[RECORDS SHOWN]
____________

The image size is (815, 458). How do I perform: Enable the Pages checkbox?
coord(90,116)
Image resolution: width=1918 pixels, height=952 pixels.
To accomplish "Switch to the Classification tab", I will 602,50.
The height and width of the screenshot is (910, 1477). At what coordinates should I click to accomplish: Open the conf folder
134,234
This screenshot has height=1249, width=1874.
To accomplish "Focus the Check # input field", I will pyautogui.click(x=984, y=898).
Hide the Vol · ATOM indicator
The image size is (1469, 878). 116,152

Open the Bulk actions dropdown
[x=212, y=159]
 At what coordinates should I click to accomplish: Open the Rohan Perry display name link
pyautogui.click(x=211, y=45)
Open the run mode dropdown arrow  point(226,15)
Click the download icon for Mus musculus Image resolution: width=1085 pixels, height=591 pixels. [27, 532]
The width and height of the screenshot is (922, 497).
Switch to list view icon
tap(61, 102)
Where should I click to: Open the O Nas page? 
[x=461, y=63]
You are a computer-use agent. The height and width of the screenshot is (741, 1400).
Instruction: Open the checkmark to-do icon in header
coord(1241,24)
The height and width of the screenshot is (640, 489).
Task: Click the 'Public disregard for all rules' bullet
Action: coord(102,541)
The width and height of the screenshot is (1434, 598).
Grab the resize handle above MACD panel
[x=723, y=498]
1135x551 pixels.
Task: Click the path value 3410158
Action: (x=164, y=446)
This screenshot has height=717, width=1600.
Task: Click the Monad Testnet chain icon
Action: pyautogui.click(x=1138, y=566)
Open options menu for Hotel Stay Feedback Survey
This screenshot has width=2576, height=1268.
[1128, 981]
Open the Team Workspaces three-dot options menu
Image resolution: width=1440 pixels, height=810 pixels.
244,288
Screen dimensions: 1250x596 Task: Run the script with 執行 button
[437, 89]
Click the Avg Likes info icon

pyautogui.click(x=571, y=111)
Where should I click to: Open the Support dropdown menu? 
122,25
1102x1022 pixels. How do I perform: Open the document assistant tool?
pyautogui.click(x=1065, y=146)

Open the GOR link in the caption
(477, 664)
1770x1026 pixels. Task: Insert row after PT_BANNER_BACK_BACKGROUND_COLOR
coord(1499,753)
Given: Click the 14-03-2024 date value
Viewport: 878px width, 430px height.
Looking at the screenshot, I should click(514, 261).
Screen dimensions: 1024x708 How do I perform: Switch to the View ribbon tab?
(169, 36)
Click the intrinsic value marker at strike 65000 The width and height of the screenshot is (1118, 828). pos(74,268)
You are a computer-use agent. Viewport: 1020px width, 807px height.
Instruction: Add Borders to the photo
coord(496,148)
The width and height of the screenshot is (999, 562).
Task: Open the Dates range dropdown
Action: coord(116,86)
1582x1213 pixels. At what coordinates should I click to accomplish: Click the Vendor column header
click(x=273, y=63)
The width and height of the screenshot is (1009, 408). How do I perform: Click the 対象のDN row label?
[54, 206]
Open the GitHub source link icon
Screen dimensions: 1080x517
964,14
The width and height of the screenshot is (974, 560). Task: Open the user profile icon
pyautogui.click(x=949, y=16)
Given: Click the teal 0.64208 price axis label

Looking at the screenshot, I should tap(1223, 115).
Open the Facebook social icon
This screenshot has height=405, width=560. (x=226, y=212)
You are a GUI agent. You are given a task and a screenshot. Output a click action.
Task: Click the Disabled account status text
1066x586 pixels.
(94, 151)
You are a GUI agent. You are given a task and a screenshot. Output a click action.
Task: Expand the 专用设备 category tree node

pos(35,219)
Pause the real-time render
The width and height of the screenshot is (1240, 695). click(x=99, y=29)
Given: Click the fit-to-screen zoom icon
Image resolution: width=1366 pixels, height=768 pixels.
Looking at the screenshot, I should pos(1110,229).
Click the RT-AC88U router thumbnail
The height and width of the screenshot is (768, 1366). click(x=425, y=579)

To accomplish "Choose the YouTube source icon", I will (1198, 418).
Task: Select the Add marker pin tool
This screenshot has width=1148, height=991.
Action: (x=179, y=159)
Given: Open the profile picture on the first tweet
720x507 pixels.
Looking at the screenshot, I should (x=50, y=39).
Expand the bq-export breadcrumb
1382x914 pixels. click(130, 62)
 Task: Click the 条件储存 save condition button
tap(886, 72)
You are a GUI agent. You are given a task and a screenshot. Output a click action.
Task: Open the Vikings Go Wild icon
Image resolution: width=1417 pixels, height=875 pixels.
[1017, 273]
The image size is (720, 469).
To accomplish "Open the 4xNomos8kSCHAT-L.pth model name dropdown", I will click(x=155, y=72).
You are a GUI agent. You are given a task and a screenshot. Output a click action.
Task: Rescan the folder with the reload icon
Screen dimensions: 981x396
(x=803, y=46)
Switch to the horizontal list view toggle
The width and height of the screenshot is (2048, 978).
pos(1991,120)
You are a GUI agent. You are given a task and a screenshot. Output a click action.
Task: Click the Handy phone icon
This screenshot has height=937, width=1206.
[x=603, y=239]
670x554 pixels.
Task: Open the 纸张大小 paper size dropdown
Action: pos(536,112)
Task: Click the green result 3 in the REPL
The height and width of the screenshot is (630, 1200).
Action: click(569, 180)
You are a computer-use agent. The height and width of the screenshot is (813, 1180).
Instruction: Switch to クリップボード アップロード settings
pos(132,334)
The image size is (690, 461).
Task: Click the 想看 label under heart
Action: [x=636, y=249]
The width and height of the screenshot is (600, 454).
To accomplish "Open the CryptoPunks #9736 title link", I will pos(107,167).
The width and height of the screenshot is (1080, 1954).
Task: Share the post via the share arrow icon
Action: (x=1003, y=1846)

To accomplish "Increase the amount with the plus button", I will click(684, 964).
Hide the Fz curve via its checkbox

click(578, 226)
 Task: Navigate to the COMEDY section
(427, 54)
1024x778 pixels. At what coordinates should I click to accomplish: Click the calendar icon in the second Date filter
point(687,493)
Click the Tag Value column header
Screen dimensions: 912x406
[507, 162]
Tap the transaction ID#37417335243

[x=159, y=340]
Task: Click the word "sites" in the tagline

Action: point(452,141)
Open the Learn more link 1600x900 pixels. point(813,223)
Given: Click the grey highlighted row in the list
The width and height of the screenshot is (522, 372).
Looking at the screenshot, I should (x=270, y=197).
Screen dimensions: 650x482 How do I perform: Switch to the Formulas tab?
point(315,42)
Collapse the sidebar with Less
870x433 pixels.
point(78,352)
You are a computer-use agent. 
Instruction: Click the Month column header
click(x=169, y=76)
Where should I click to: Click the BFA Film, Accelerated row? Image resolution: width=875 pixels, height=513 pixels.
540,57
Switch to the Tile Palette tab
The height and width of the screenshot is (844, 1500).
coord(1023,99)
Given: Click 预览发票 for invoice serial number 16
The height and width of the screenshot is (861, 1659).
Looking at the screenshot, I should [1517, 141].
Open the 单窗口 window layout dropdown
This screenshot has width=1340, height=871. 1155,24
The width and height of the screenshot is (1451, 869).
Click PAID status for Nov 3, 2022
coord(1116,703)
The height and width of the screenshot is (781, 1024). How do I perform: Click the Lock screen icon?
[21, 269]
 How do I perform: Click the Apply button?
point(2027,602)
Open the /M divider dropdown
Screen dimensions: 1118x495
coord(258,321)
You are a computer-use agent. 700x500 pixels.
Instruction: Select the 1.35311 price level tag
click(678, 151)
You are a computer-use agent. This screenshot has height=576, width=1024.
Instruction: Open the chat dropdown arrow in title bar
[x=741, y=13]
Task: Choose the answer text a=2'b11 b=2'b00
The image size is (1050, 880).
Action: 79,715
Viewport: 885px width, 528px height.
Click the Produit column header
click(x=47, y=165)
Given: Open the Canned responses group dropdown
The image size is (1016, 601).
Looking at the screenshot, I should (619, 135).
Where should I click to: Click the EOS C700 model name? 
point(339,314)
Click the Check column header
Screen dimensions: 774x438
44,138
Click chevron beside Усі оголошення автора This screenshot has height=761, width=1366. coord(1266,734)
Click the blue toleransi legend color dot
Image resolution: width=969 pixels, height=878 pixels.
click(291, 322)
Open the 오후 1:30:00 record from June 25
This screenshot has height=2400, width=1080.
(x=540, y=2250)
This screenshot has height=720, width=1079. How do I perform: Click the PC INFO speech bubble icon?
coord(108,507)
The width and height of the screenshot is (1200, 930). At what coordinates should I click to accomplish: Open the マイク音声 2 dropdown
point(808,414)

____________

[ABOUT THIS EXERCISE]
In the material above, which lines contain "text"? Copy each of them.

[TASK ANSWER]
Task: Click the Disabled account status text
Task: Choose the answer text a=2'b11 b=2'b00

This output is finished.